The Land Before Time 30th Anniversary Retrospective Part 11 · 12:53pm Nov 13th, 2018



With Movie 10 making up for what 9 couldn’t achieve could this movie possibly top it? Let’s find out.

After some narration involving the tiniest of things, we start off in the Great Valley once again, particularly near a blossoming tree. Though right in their grasp, they cannot eat any of the flowers because everyone wants one (it doesn’t make matters better when the person guarding the tree is Cera’s father).


Talking of whom, we get to hear his actual name when he stumbles across an old lady friend of his voiced by Camryn Manheim. Smitten as a kitten, Topsy offers Tria the first tree sweet when it’s harvesting time. This puts Cera on edge because usually she the first one for finding the tree (it was actually Littlefoot who found the tree, but she got the first one).
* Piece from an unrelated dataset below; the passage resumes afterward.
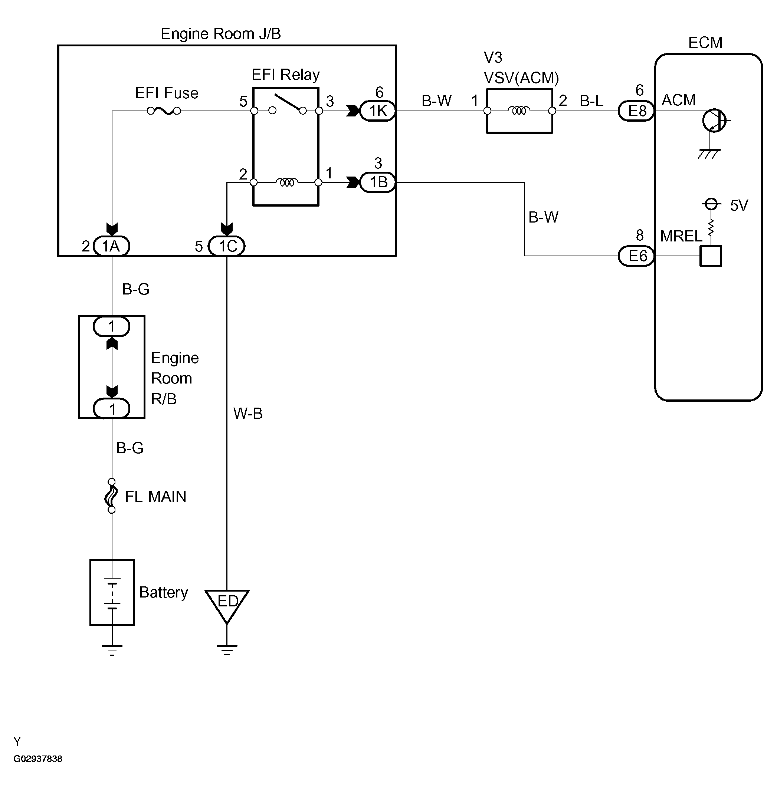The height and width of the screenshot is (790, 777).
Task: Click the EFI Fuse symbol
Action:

Back to our favorite Long Neck, now voiced once by Aaron Spann. He feels a little down about his “dwarvish stature.” His grandparents try to give him encouragement to no avail. He tries to prove the world wrong by trying to steal a flower…



The result...






[Insert Howie Scream Here]



Just to avoid being hounded, Littlefoot tells the populace that a bunch of tiny Longnecks ate the tree sweets. They didn’t take it seriously until they find tiny bitemarks (with another insult to Littlefoot’s stature). Though Littlefoot’s grandparents insist that they have every right as they do, Topsy organizes a hunting party, even Ducky, Petrie, and Spike get involved when a bounty is placed.
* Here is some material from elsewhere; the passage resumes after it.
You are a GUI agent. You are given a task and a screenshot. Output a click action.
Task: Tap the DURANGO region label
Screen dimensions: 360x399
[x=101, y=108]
Littlefoot would soon stumble across their quarry’s den, and get surrounded by the little ankle biters. Littlefoot lies again when one of them, voiced by the late Michael Clarke Duncan, shows up. But with the hunt going on daily, Littlefoot offers to become their liaison when gathering food. It only turns from bad to worse as the evidence weighs heavily against them.



Cera, getting more frustrated about the development going on between her father and Tria, gathers the others on a late night and follow Littlefoot to the den. Promising not to tell her dad, Cera gets advise from Lizzy, voiced by Cree Summer, that perhaps not all dads are bad. The next morning, despite being drowsy, the young Triceratops starts opening up to this newcomer. But everything goes to pot the next evening when her father finds the den and rallies up the inhabitants to crush them, not even Tria could convince him otherwise.
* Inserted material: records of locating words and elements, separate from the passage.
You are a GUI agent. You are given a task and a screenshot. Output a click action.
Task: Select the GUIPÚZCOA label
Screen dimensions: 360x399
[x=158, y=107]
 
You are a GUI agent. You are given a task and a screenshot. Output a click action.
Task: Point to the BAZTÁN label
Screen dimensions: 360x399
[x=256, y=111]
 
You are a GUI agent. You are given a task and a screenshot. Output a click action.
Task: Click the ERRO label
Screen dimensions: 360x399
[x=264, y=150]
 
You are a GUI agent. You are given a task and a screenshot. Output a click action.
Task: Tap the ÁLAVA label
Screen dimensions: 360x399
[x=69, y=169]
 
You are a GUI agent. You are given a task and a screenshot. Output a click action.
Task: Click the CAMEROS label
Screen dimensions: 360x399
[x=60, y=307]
“I know how…” Littlefoot responds before telling the truth, and nothing but the truth, so help him God. Upset that this hunt is all for nothing, even his friends leave him behind.




A rockslide proves to be the last straw and Big Daddy leads them away into the Mysterious Beyond. However, they turn back when a pair of Utahraptor enter the valley. They are quickly Zurg Rushed away, and the path they entered is sealed.



All is forgiven, the “tinysauruses” are granted amnesty and are given the first tree sweets the next Nibbling Day.



The verdict?

Let me give it to you this way. We’ve basically reached Season 6 of MLP: FIM standards. If you watched even some of the bad episodes in the earlier seasons combined with reading the Equestria Girls: Holiday Special comic after drinking down Nyquil with some green tea mixed in soda, your very first cup of coffee and dose of Five Hour Energy, this is probably what you’re gonna see.

The animation is okay, but it’s a step down from what 8-10 has achieved. Sometimes, characters can be very off model and move very rubbery. Let me give you an example once again,


Here’s Cera’s first appearance,

Then there’s her second appearance.





As for the story, it feels out of place for me. Maybe it’s because Littlefoot caused all this, I just don’t know. It’s nice however that some of this focus on Cera and how she is coping with this new development after all this time being just her and her father. The Sharptooth attack felt very last minute, and it probably would’ve been better if they were left out. Another way for Littlefoot to seek forgiveness would’ve worked… I just don’t know how. Perhaps cutting out the songs would add more to the story, make it stronger.


Overall, it feels pretty meh, and these days I find it comparable to “Bats.”